• ACTIVITY
Pictures stay out of the copy. Retype exactly, and only, the lines from the one containing "Where should I click to: Open the wifi" through the end of the listing below.

• RECORDS FOR PROCESSING

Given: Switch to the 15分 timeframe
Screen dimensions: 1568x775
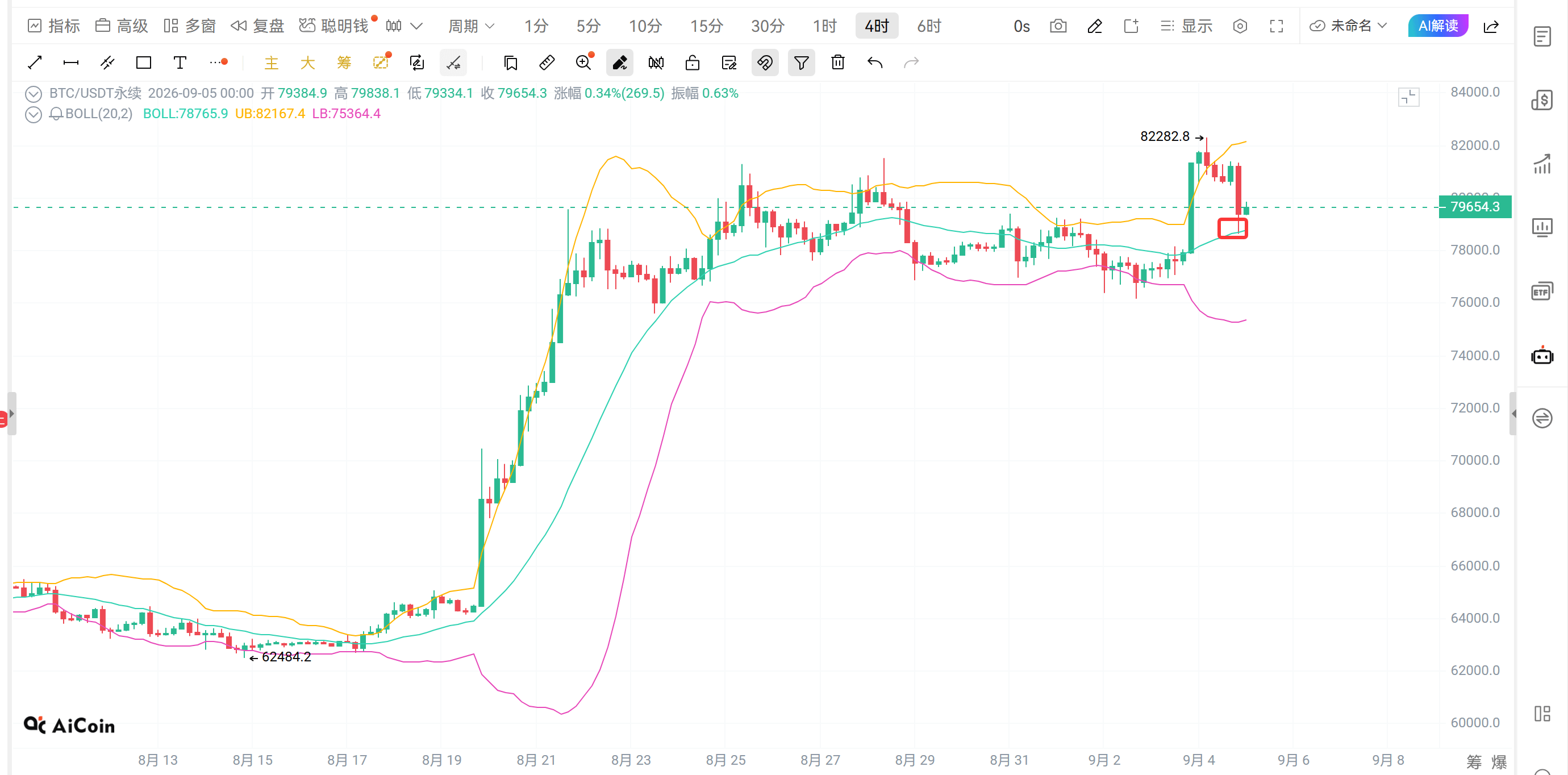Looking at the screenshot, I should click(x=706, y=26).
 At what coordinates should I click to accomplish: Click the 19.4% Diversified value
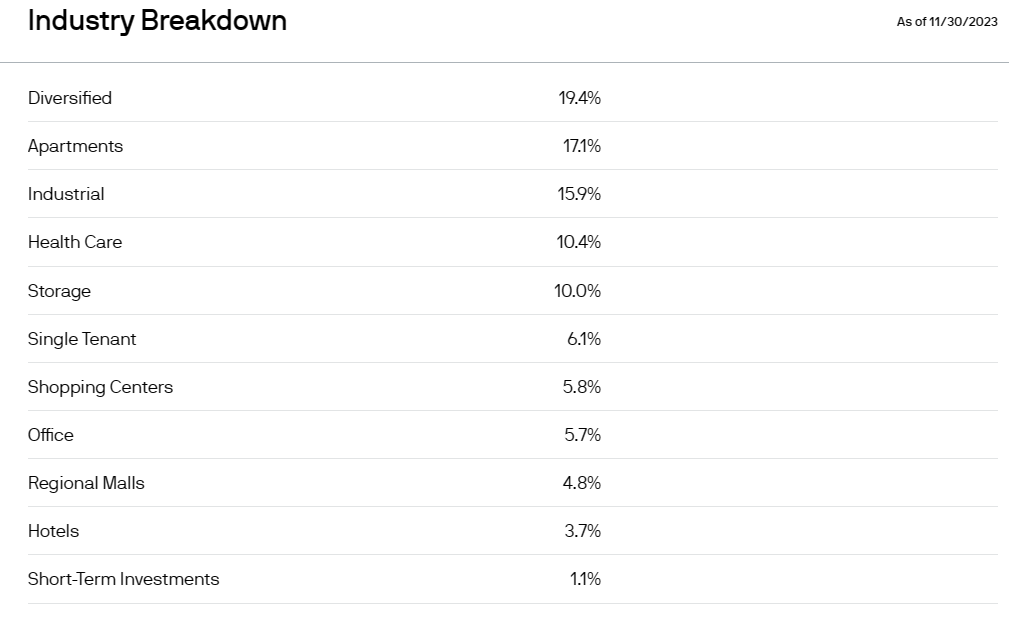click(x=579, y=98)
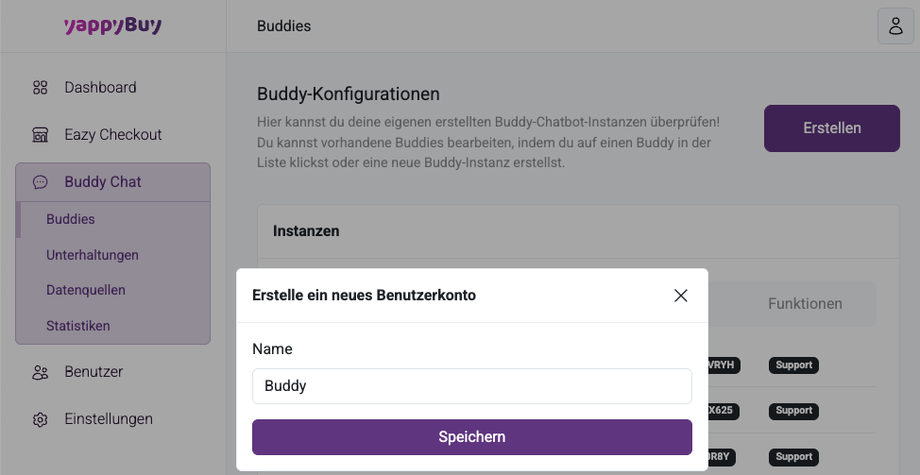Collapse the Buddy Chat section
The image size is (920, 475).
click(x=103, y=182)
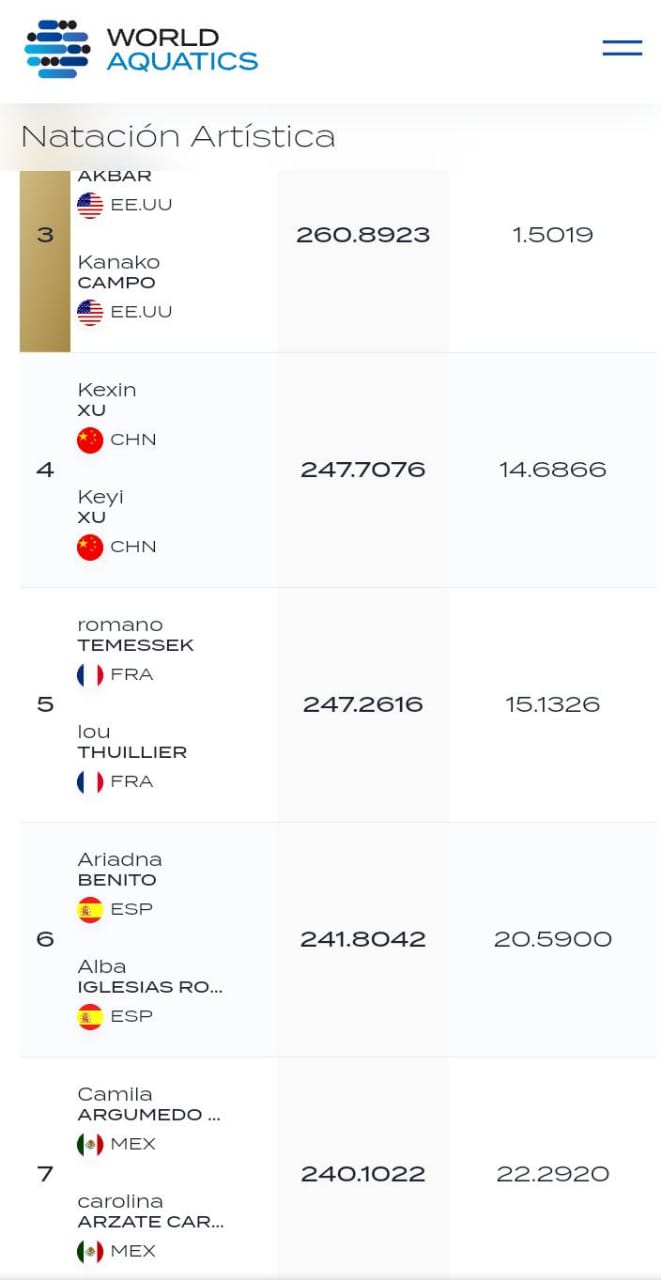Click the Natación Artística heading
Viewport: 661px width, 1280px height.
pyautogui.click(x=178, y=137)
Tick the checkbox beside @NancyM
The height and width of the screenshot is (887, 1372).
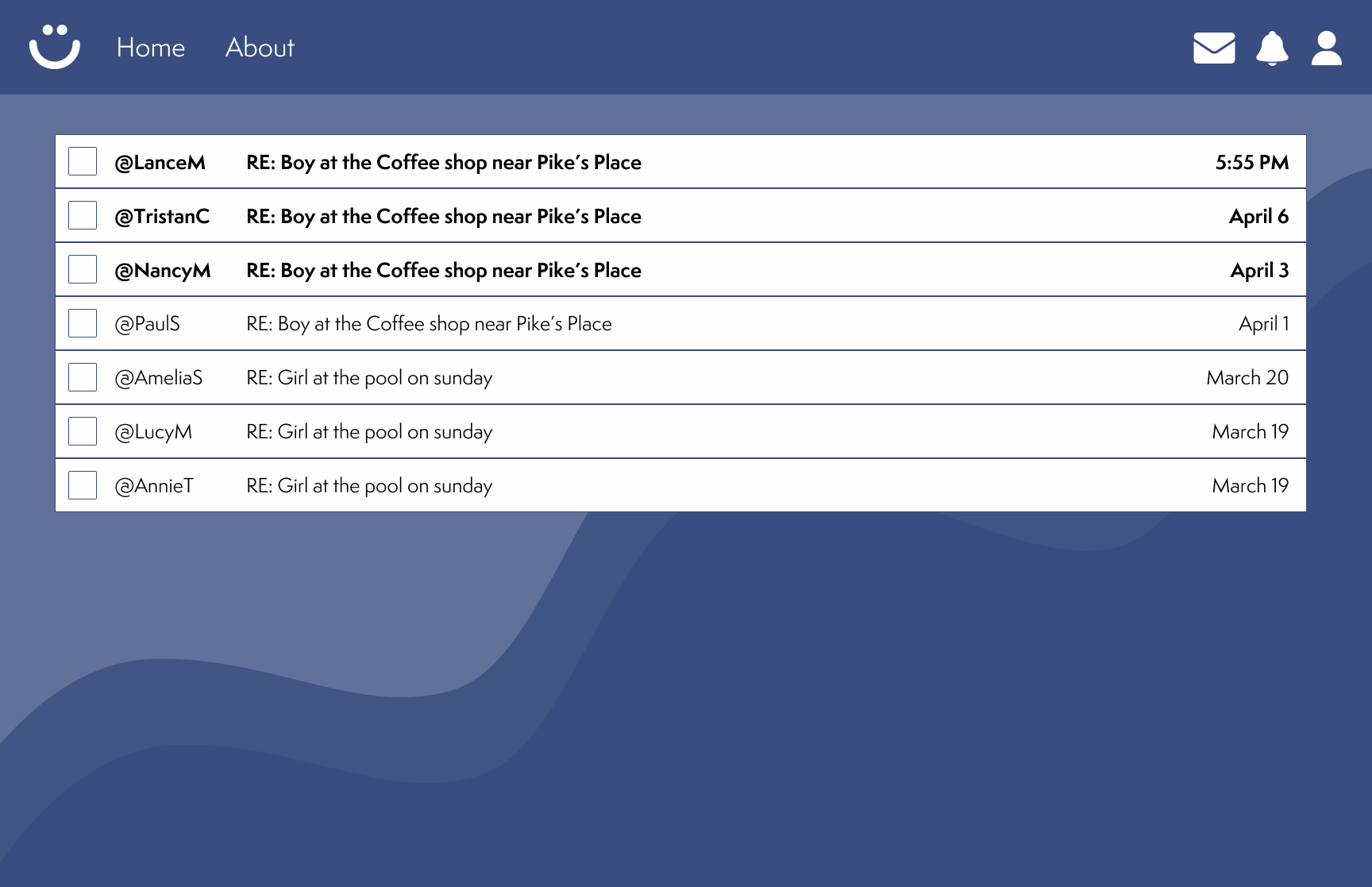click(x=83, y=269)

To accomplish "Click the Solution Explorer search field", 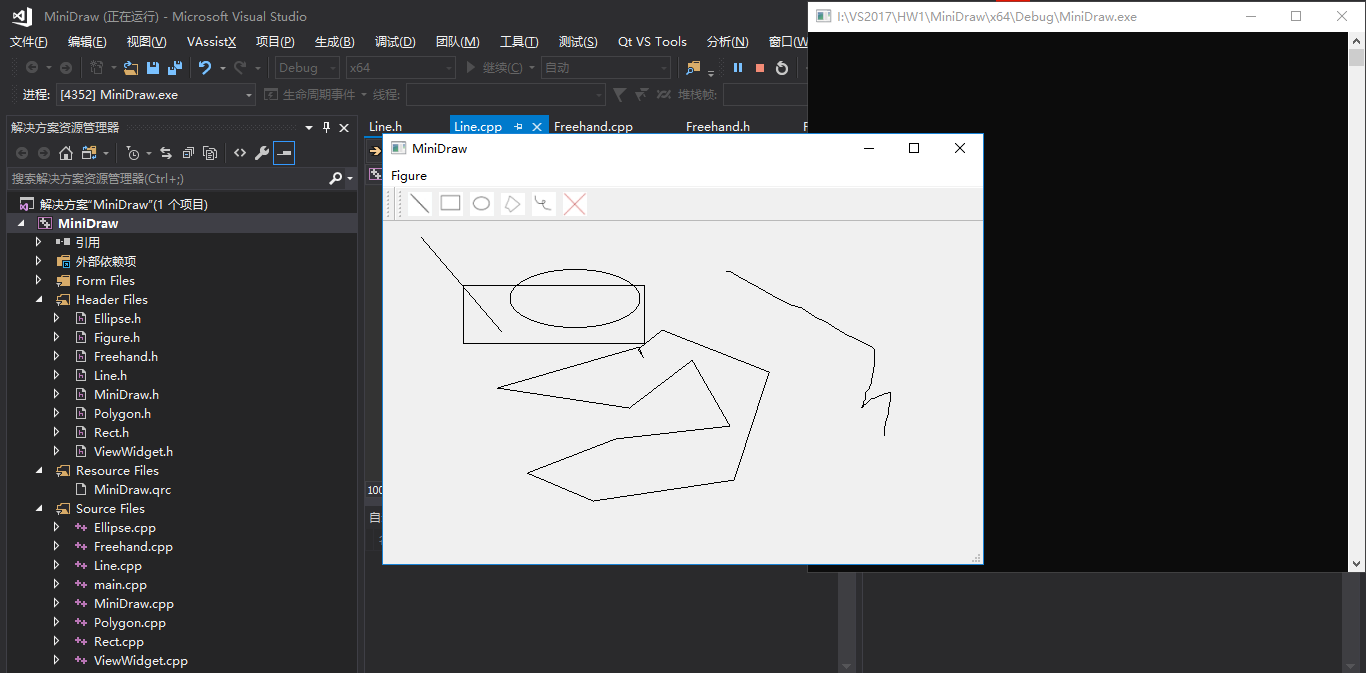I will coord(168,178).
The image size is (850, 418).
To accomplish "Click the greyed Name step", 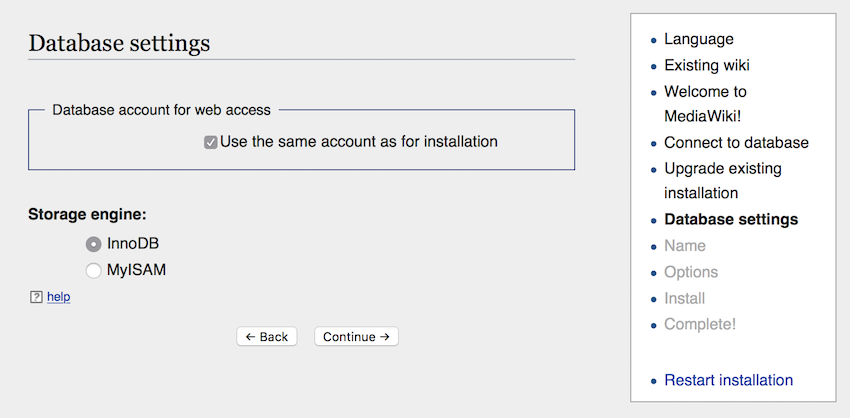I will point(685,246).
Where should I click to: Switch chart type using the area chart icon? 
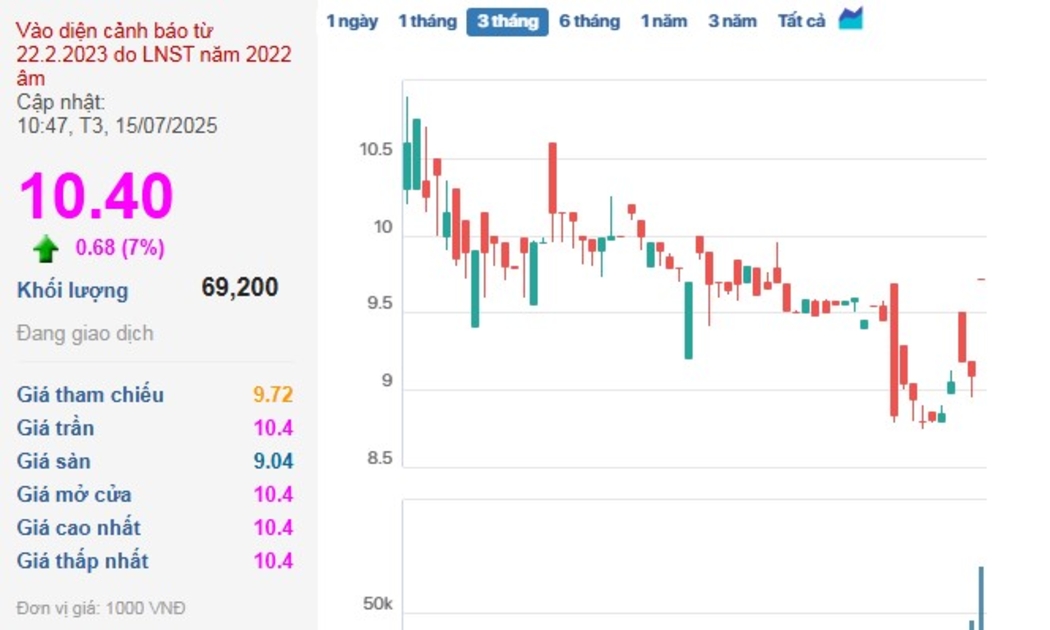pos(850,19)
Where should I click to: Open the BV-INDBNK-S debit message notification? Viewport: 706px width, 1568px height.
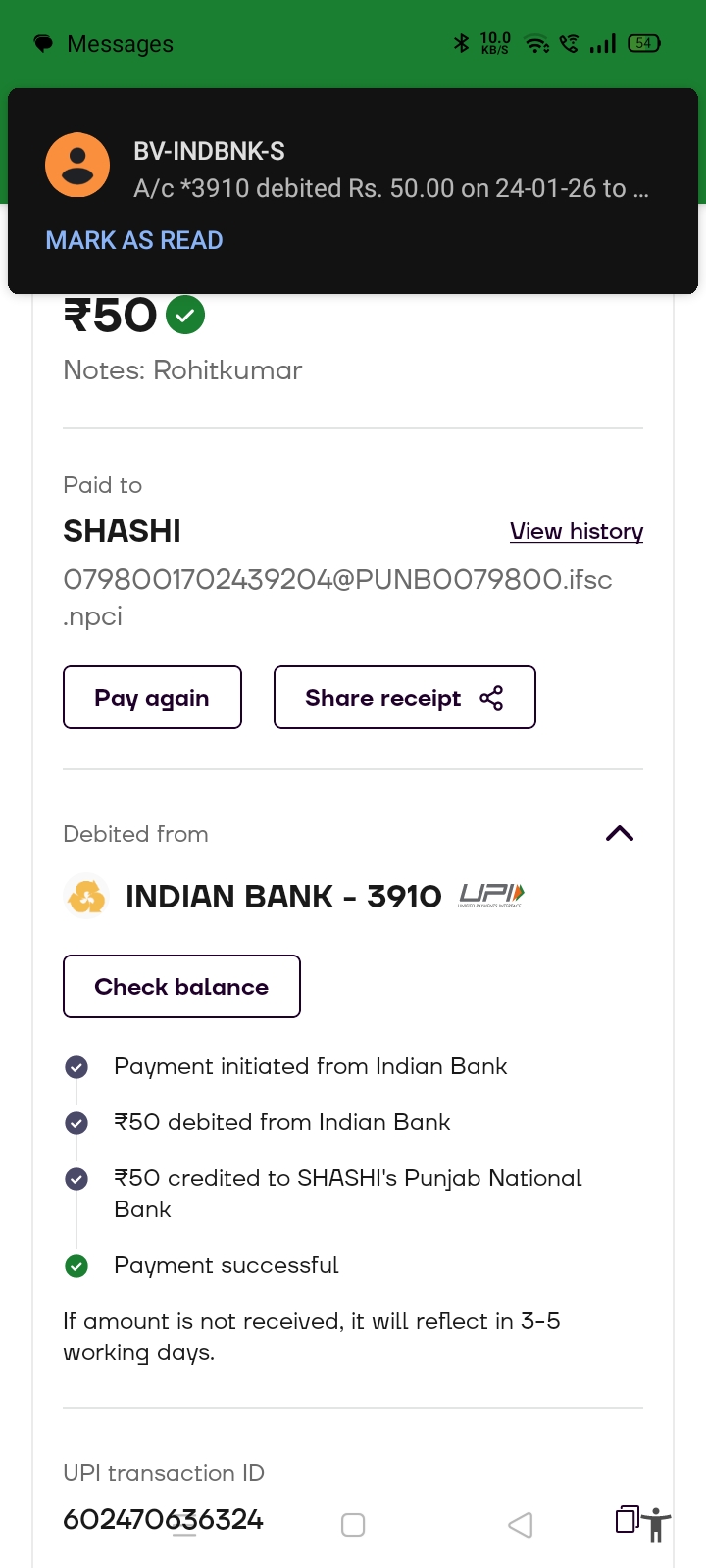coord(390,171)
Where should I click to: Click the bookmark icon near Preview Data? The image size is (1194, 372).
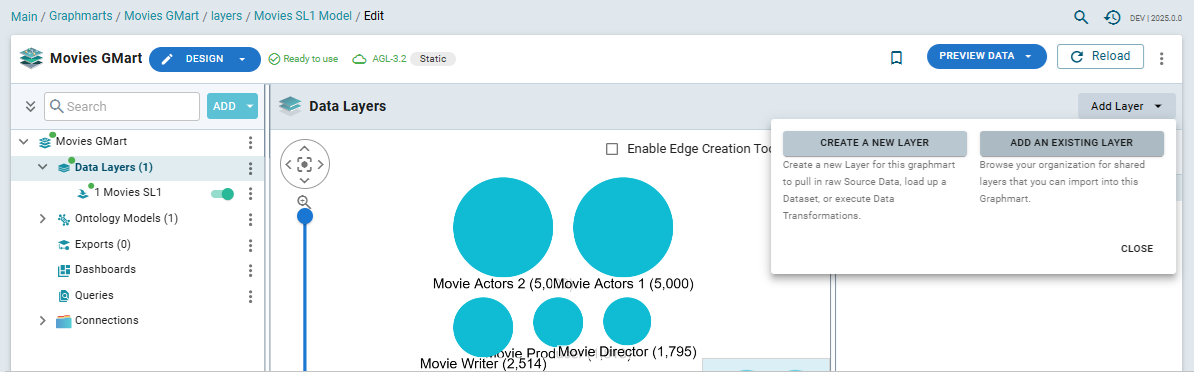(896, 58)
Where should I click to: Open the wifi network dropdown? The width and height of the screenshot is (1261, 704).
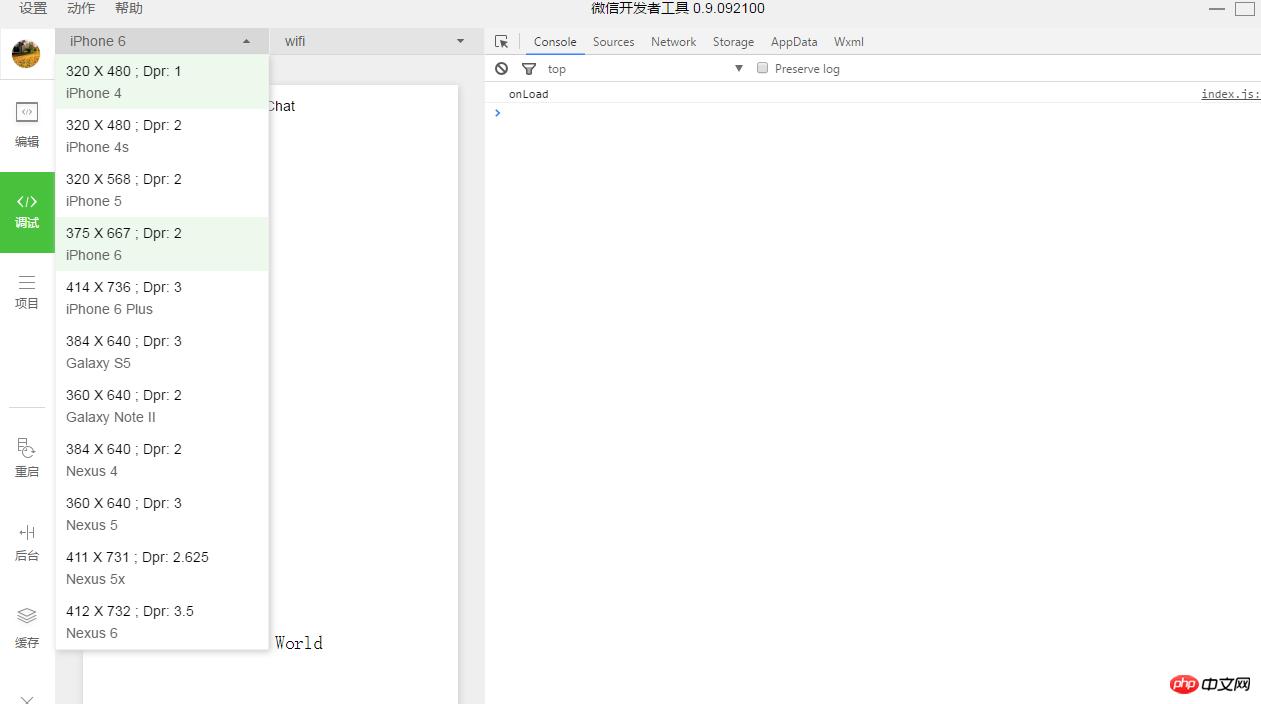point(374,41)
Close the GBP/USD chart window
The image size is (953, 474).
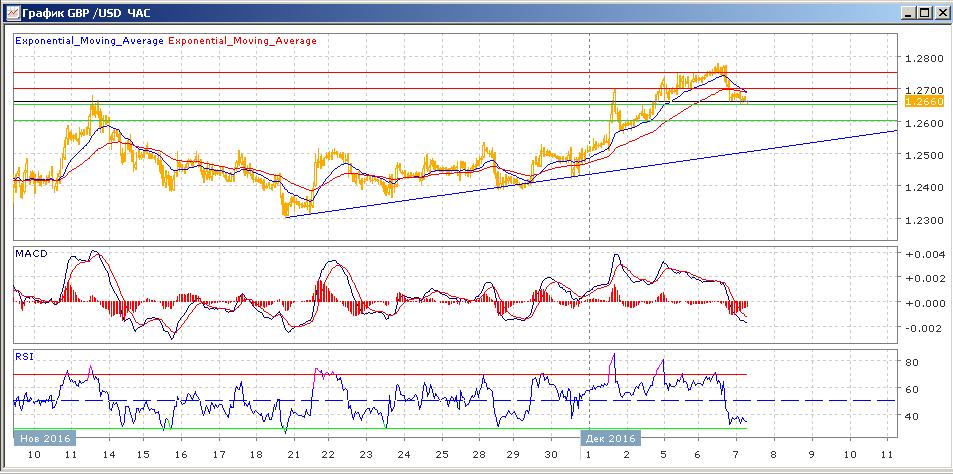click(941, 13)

• TASK RESPONSE
Where should I click to: Open the wifi network dropdown? The width and height of the screenshot is (1261, 704).
point(374,41)
Close the GBP/USD chart window
The image size is (953, 474).
click(941, 13)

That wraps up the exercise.